/Single-Threaded-Log-Structured-FUSE-Filesystem

A single-threaded log-structured filesystem using FUSE

Primary LanguageC

Introduction

In this project, I created a straightforward single-threaded log-structured filesystem using FUSE (Filesystem in Userspace). FUSE lets regular users build their own file systems without needing special permissions, opening up new possibilities for designing and using file systems. Your filesystem will handle basic tasks like reading, writing, making directories, deleting files, and more.

Background

FUSE

FUSE (Filesystem in Userspace) is a powerful framework that enables the creation of custom filesystems in user space rather than requiring modifications to the kernel. This approach simplifies filesystem development and allows developers to create filesystems with standard programming languages like C, C++, Python, and others.

To use FUSE in a C-based filesystem, you typically define callback functions for various filesystem operations such as getattr, read, write, mkdir, and more.
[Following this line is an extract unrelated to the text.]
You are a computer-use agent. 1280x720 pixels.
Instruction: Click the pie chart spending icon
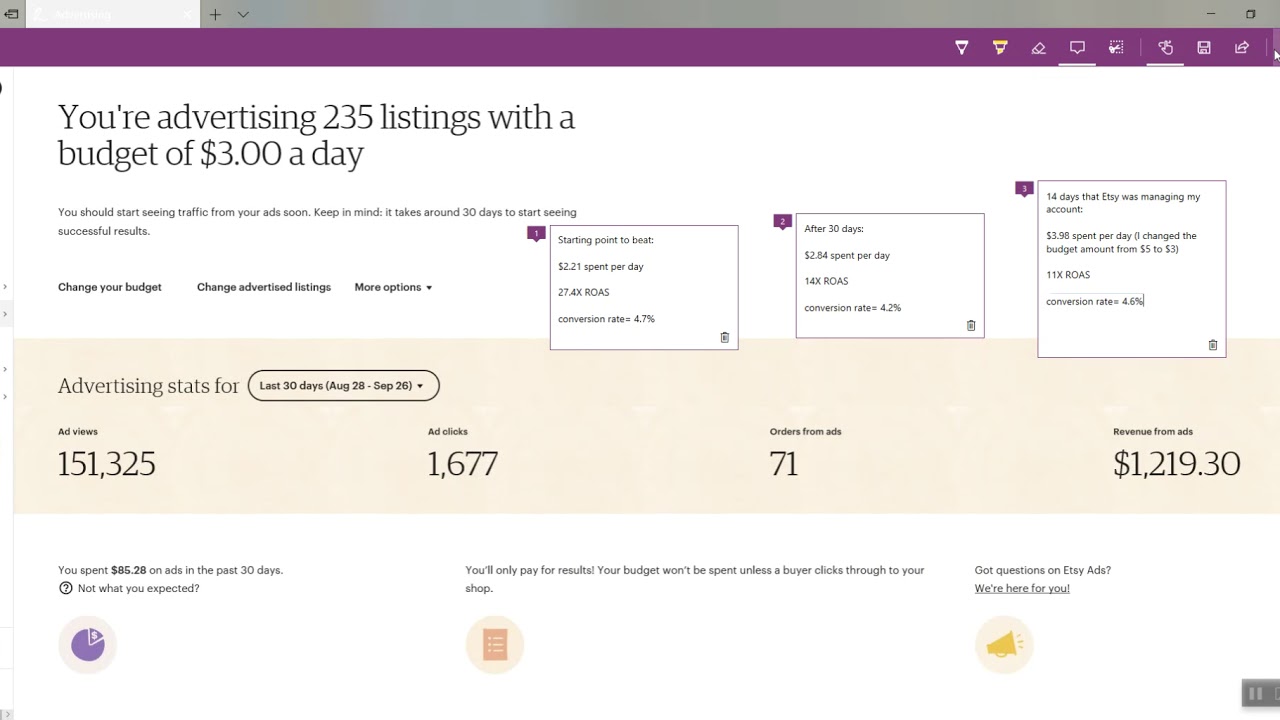coord(87,644)
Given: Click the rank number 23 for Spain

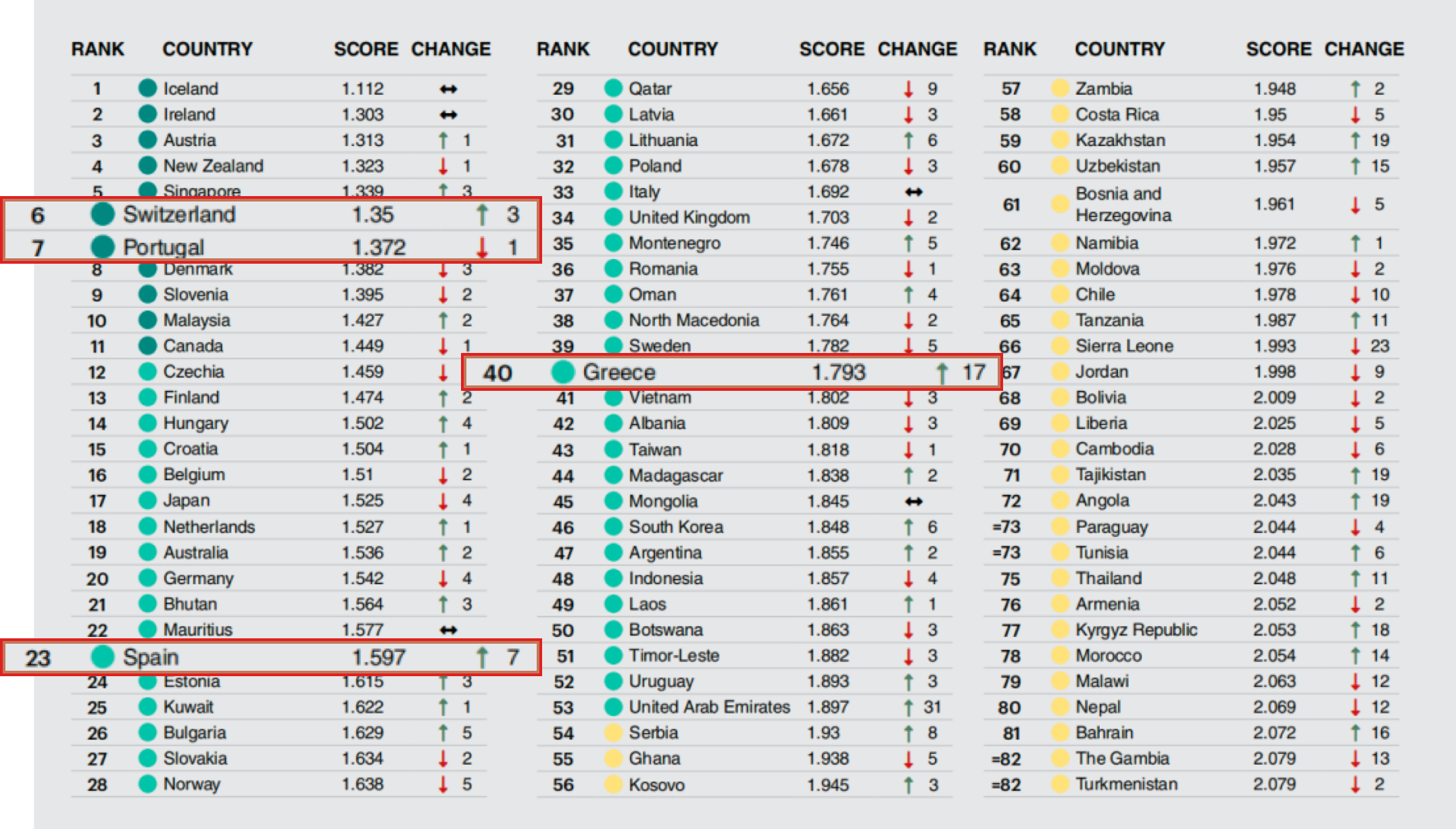Looking at the screenshot, I should point(38,658).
These functions are registered as handlers for specific filesystem actions and are invoked by the FUSE library when these actions occur.

Here's an example demonstrating how to register a getattr function in a basic FUSE-based filesystem:

#define FUSE_USE_VERSION 30
#include <fuse.h>
#include <stdio.h>
#include <string.h>
#include <errno.h>

static int my_getattr(const char *path, struct stat *stbuf) {
    // Implementation of getattr function to retrieve file attributes
    // Fill stbuf structure with the attributes of the file/directory indicated by path
    // ...

    return 0; // Return 0 on success
}

static struct fuse_operations my_operations = {
    .getattr = my_getattr,
    // Add other functions (read, write, mkdir, etc.) here as needed
};

int main(int argc, char *argv[]) {
    // Initialize FUSE with specified operations
    // Filter argc and argv here and then pass it to fuse_main
    return fuse_main(argc, argv, &my_operations, NULL);
}

This code demonstrates a basic usage of FUSE in C. The my_getattr function is an example of a callback function used to retrieve file attributes like permissions, size, and type. Other functions (like read, write, mkdir, etc.) can be similarly defined and added to my_operations.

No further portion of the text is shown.